→ **DATA TO EXAMINE**
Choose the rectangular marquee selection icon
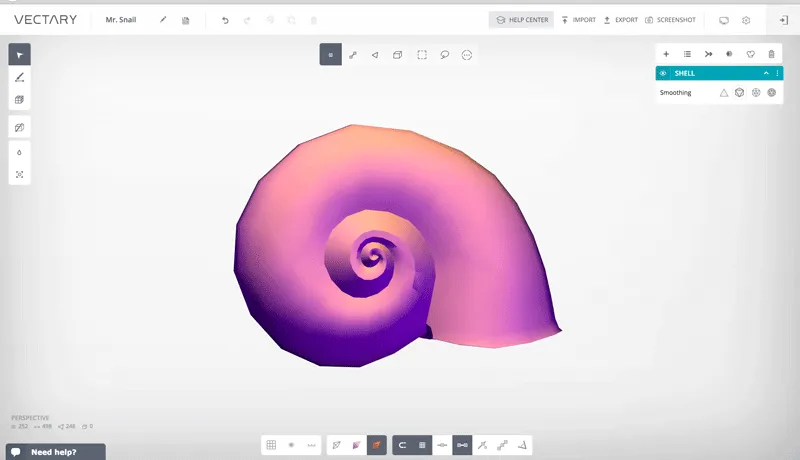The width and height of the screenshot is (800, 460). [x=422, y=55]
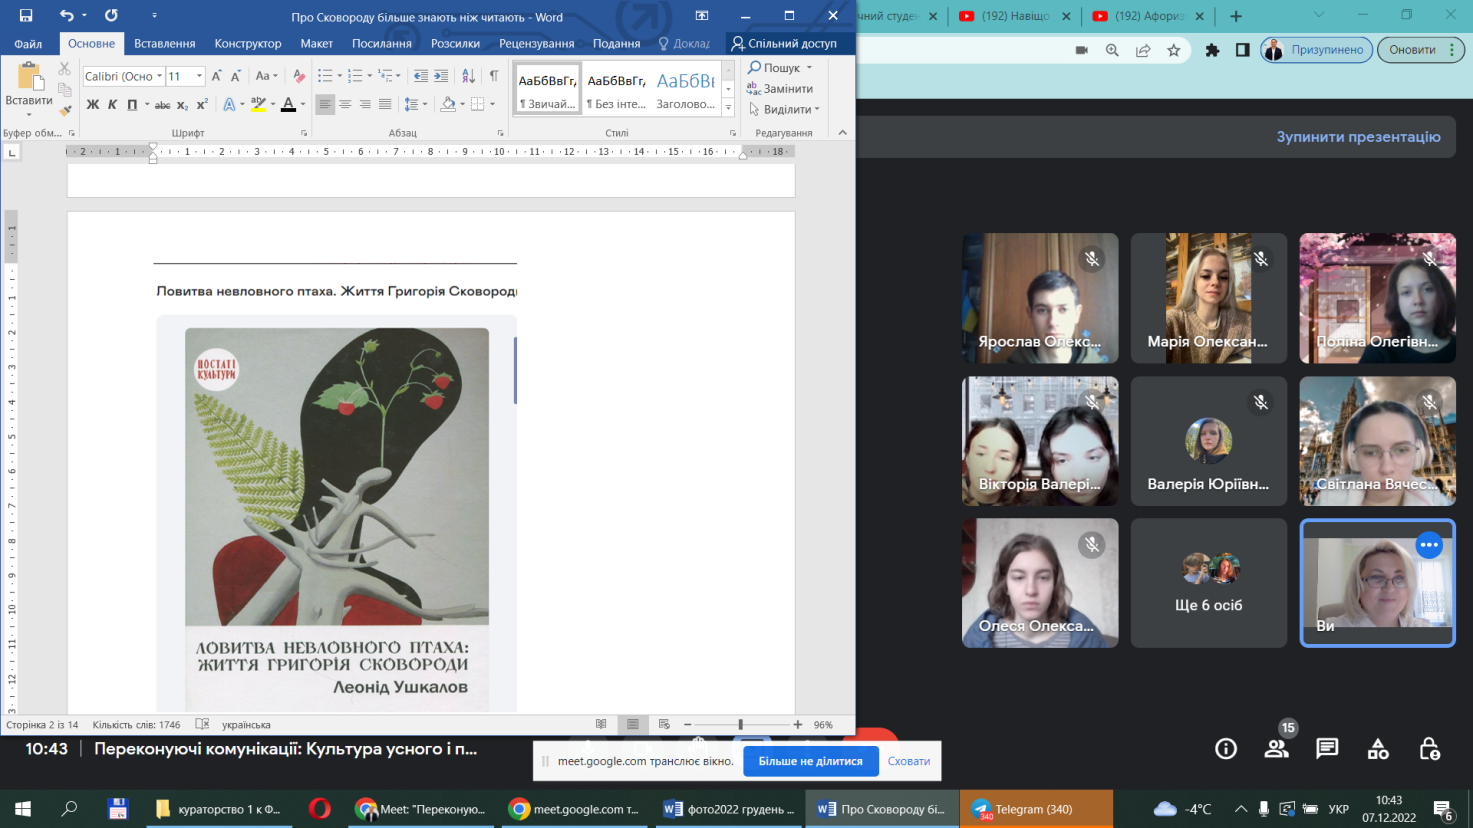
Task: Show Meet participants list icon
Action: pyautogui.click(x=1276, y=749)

==

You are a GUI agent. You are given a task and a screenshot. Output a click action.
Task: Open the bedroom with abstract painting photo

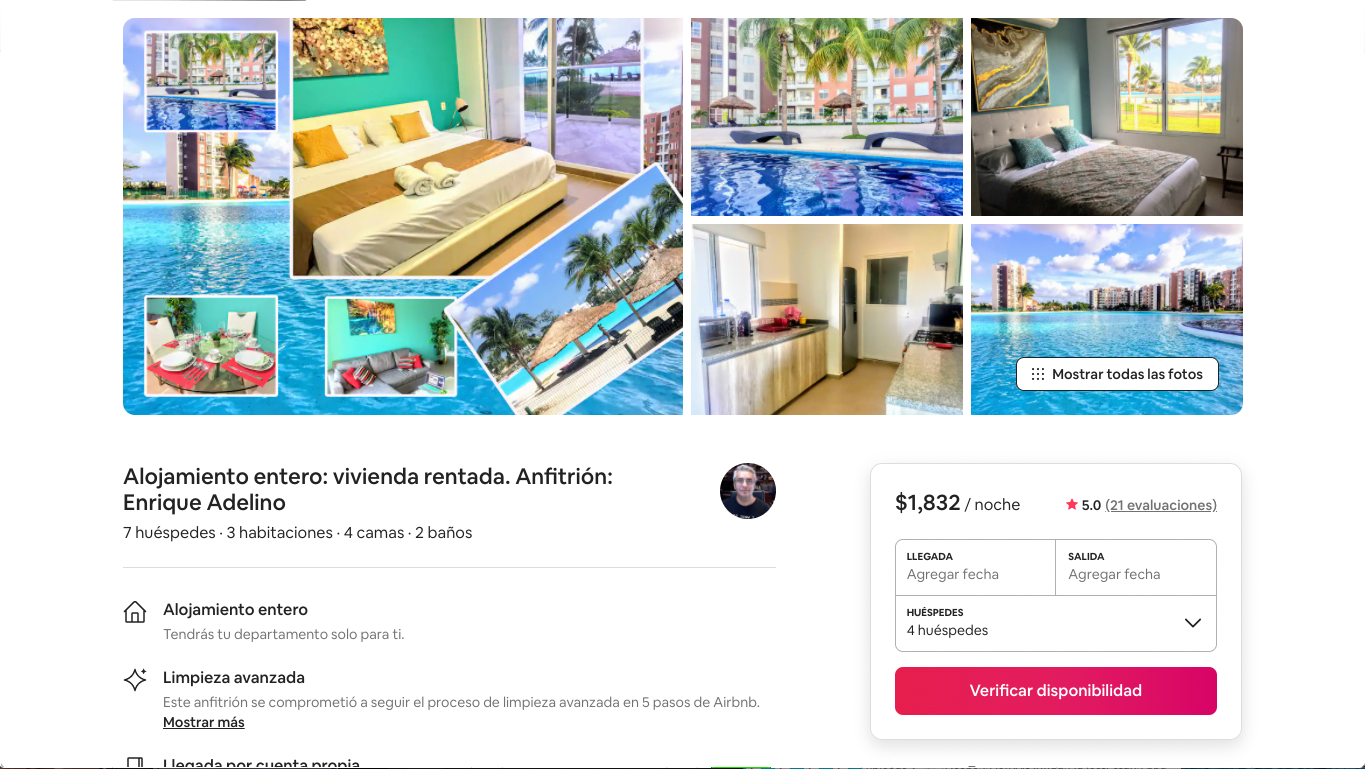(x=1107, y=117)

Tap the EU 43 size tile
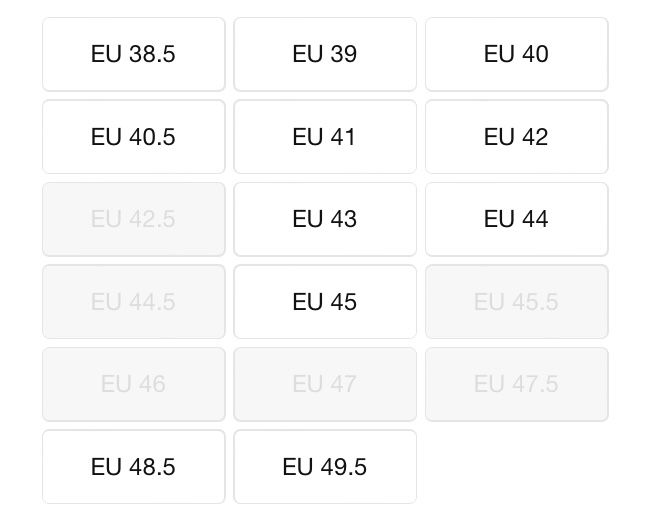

→ **ABOUT THIS TASK**
Exact repeat of the material above: every line from the one with "You are a GUI" through the one with "Tap the EU 43 size tile", endpoints included, and nothing more. No pictures.

→ **SOLUTION TO THIS PROBLEM**
You are a GUI agent. You are given a task and a screenshot. Output a click action.
Task: Open the bedroom with abstract painting photo

(x=1107, y=117)

Tap the EU 43 size tile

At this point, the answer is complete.